一方、日本海軍は、翌年1月11日、地中海およびケープタウン方面への派兵要請を受けた。海軍内部に賛否両論あったものの、その時点で確保していた中国権益を戦争終結時に支持してもらうためには連合国への援助は免れないという賛成派も少なくなかった。とくに、日露戦争で連合艦隊参謀として作戦の立案にあたり、『坂の上の雲』(司馬遼太郎著)の主人公としても知られる秋山真之海軍少将は、その当時、欧州視察から帰国したばかりで「この機会を生かせば、戦後の日本が有利になるだけでなく、実戦経験は戦術の向上や兵器改良にも有効」とし、優秀な若手士官を派遣することを強く主唱していた。そして2月、ついに日本は地中海への駆逐艦派遣を決定、巡洋艦「明石」と第10駆逐隊、第11駆逐隊で構成される第二特務艦隊を編成し出航することになった。
マルタまでの道のり
第11駆逐隊が地中海へ向けて佐世保を出発したのは2月18日、3月1日には既にシンガポールを拠点に警備にあたっていた巡洋艦「明石」および第10駆逐隊と合流、同11日にシンガポールを出発、4月13日に地中海任務の根拠地となるマルタに到着している。第11駆逐隊にとっては、2ヵ月を要した大航海だった。秋山少将が、若く優秀な士官を起用するよう推したように、第二特務艦隊には激務と予想される特別任務に耐えうる人材が厳選され、編制が行われた。とはいえ、巡洋艦よりも小さく、所狭しと様々な装備が施された駆逐艦は揺れが激しく窮屈で、任務に携わる以前のマルタまでの航海でさえ、暴風雨や猛暑なども手伝い、耐え難い重労働となった。

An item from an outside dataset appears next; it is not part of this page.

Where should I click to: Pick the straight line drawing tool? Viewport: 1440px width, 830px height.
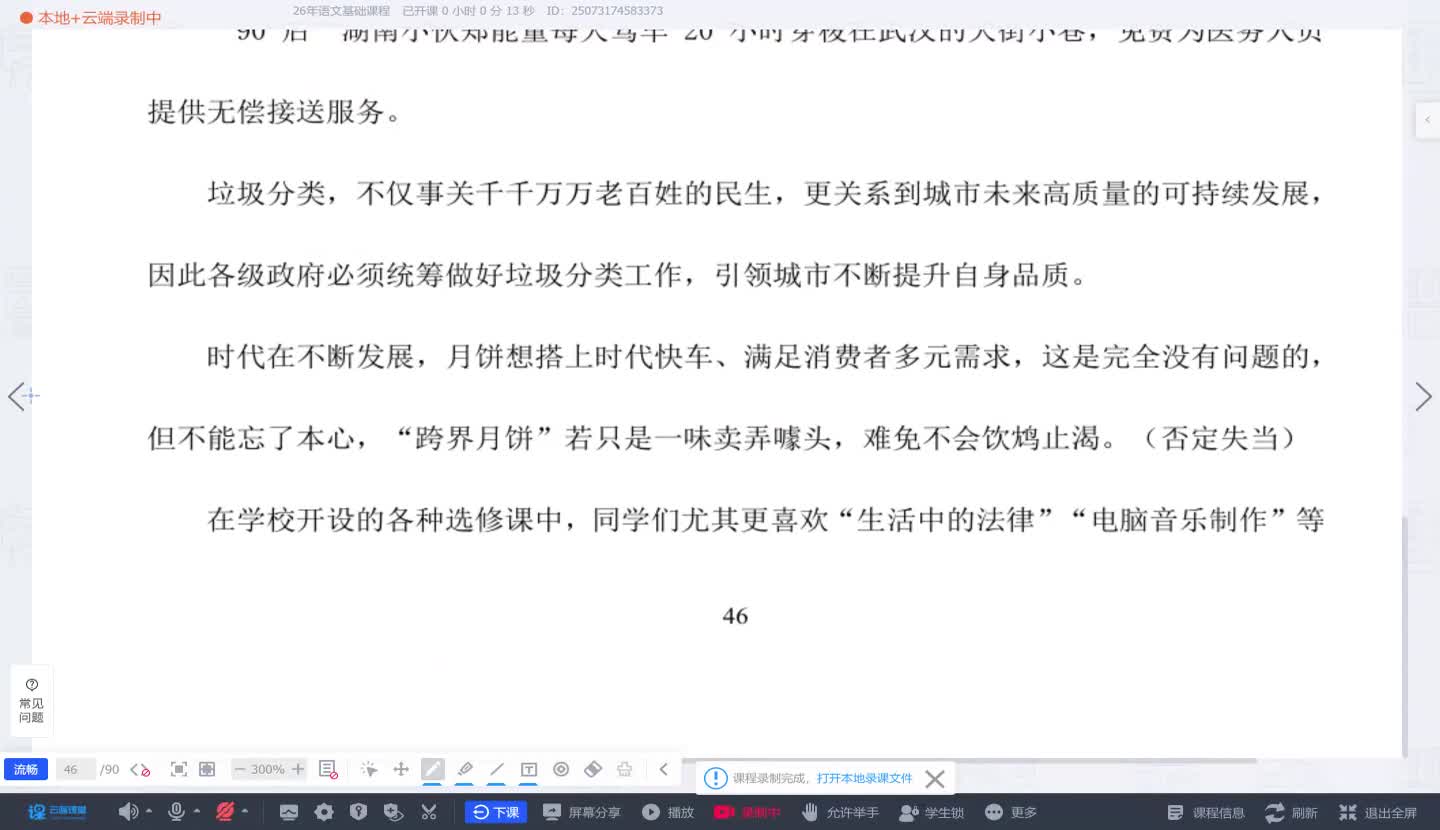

そうしてようやく辿り着いた地中海は「魔の海」と化していた。1917年2月1日、ドイツがUボートによる無制限潜水艦作戦(指定した戦闘区域内の船を無制限に攻撃すること)を宣言し、それ以来連合国側の輸送船被害が激増していたからである。かくして、連合国が心待ちにしていた第二特務艦隊は、マルタ到着の翌々日から対潜水艦作戦の任務につくのである。
第一次世界大戦 主な参戦国一覧
同盟国 | ドイツ、オーストリア・ハンガリー、トルコ、ブルガリア他 |
連合国 | 英国、フランス、ロシア、日本、イタリア、アメリカ他 |
マルタと日本海軍
私の父、ジェームス・ネルソン・ニコルは第二次世界大戦時に日本帝国海軍と戦った。それに対し、私の祖父と大叔父たちは第一次世界大戦時に日本とは同盟国として共に戦っている。私は1940年生まれで、第二次大戦後の英国に育ち、私の周りの多くの大人たちは反日感情を抱いているのが普通だった。しかし、私は父からそういう類のことは全く聞いたことがなく、私の空手の師である、金澤弘和氏が初めて英国を訪れ、私の家に滞在した時も、父はわが師を手厚くもてなした。父は、第二次大戦を経験しているにもかかわらず、日本に対して多大な敬意を払っていたのだと思う。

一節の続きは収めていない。